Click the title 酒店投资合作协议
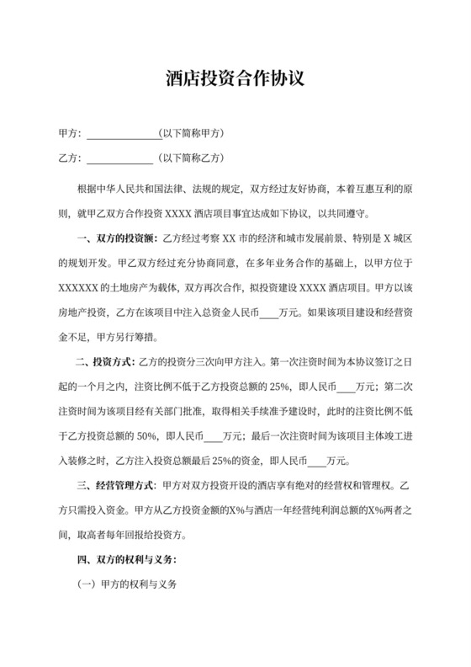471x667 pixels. (235, 80)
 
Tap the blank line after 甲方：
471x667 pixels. (121, 134)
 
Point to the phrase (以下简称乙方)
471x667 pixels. (192, 157)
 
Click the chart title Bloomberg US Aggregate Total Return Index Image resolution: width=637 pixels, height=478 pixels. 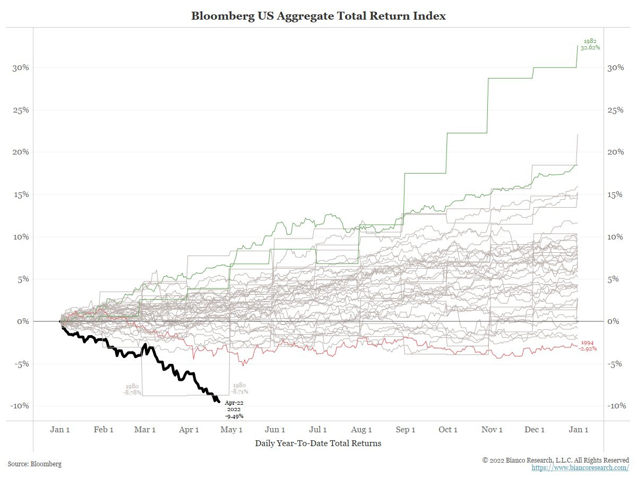coord(318,16)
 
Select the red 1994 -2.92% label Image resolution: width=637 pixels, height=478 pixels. coord(589,346)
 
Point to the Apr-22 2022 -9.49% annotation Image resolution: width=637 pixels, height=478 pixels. coord(234,409)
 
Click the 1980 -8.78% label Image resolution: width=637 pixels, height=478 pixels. coord(132,389)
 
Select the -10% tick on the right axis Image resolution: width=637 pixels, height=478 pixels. coord(616,406)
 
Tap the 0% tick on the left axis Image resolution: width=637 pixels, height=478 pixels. coord(23,321)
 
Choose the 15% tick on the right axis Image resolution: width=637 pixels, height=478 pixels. coord(616,194)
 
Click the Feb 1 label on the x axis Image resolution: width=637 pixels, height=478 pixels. coord(104,430)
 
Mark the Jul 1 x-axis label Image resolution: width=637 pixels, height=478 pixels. coord(318,430)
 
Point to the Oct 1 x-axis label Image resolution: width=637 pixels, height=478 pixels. coord(448,430)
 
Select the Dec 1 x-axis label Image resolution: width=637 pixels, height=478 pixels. coord(535,430)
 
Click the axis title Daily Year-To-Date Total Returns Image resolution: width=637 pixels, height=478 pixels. coord(318,443)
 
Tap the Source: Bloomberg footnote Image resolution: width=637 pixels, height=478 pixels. coord(35,464)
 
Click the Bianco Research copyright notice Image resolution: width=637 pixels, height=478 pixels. coord(555,460)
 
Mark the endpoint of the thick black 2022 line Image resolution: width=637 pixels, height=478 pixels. coord(219,402)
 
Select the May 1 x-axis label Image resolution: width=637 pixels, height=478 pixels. coord(231,430)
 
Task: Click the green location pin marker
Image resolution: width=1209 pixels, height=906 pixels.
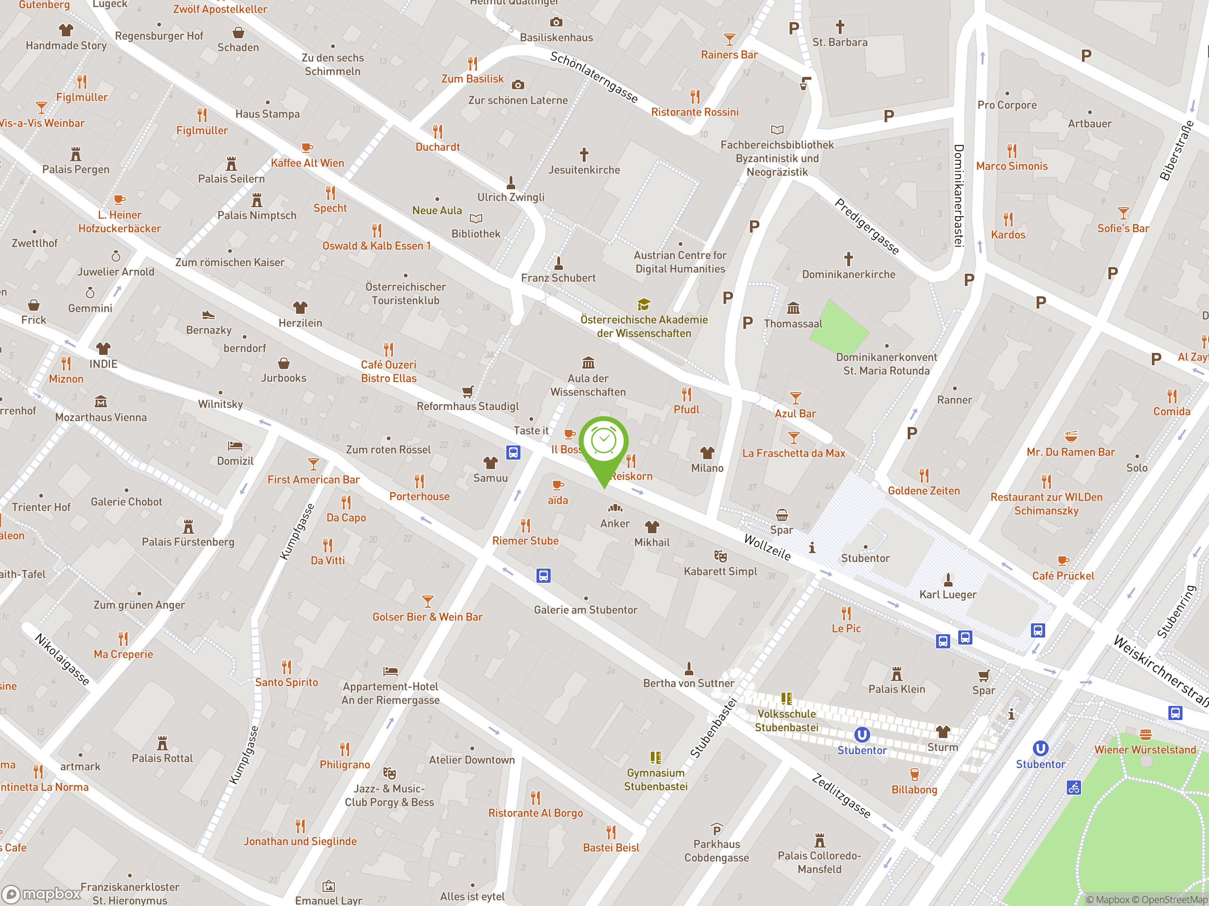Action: click(604, 445)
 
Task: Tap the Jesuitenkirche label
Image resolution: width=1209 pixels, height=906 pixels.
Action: click(584, 170)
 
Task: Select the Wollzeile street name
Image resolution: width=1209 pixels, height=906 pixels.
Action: click(767, 547)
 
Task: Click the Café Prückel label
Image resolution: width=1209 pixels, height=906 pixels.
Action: click(1063, 576)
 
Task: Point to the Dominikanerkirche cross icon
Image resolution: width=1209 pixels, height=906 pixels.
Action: click(848, 258)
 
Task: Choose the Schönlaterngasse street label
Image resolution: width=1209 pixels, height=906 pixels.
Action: click(594, 77)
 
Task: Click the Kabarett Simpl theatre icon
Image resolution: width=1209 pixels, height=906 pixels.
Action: click(720, 556)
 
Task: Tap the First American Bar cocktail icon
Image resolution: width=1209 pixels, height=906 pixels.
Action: click(313, 464)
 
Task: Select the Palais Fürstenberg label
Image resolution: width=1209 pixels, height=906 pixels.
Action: click(188, 542)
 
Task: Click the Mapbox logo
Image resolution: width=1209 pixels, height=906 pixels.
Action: click(43, 894)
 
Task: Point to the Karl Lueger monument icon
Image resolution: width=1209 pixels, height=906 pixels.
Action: click(948, 579)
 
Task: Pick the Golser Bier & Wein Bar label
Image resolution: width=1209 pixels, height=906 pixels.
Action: click(427, 617)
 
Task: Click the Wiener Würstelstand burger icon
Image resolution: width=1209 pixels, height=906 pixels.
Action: click(1145, 735)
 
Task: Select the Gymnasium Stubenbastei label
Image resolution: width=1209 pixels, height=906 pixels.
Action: click(656, 780)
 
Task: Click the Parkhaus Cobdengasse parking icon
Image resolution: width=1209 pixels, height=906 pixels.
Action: click(716, 829)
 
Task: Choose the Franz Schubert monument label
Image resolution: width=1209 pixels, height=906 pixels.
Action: click(558, 278)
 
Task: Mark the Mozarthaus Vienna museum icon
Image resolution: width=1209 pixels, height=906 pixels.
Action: click(101, 402)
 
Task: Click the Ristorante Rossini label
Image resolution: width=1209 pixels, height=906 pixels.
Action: click(694, 112)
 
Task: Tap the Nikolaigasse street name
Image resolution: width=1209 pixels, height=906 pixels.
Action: click(62, 659)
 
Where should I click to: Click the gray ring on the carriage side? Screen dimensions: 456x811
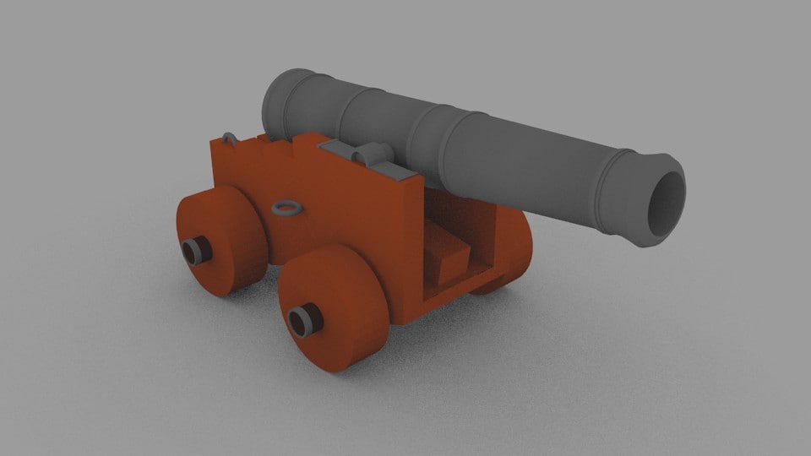[286, 207]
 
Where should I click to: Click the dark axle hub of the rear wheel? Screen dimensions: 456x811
[196, 249]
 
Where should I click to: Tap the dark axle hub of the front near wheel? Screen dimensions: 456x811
[302, 319]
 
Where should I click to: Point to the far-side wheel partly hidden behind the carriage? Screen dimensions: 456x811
[514, 253]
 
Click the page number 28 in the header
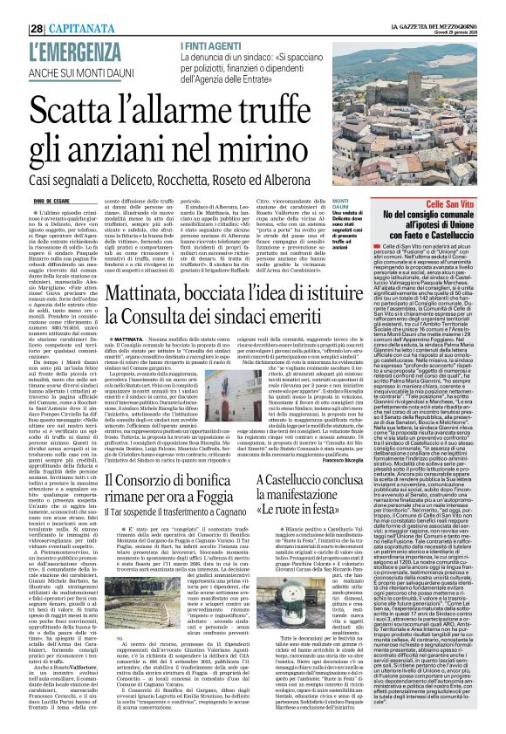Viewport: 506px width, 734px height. click(x=14, y=7)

===

Zitiere aus den Einträgen oben die Zeilen von der Zeile mit „Task: Click the Mapbox logo“ bis zur Zeile mit „Action: click(558, 278)“, beide eingeschlossen, ohne jede Änderung.

Task: Click the Mapbox logo
Image resolution: width=1209 pixels, height=906 pixels.
Action: click(43, 894)
 
Task: Point to the Karl Lueger monument icon
Image resolution: width=1209 pixels, height=906 pixels.
Action: click(948, 579)
 
Task: Pick the Golser Bier & Wein Bar label
Image resolution: width=1209 pixels, height=906 pixels.
Action: click(427, 617)
 
Task: Click the Wiener Würstelstand burger icon
Image resolution: width=1209 pixels, height=906 pixels.
Action: click(1145, 735)
 
Task: Select the Gymnasium Stubenbastei label
Image resolution: width=1209 pixels, height=906 pixels.
Action: click(656, 780)
 
Task: Click the Parkhaus Cobdengasse parking icon
Image resolution: width=1209 pixels, height=906 pixels.
Action: click(716, 829)
 
Task: Choose the Franz Schubert monument label
Image resolution: width=1209 pixels, height=906 pixels.
Action: click(558, 278)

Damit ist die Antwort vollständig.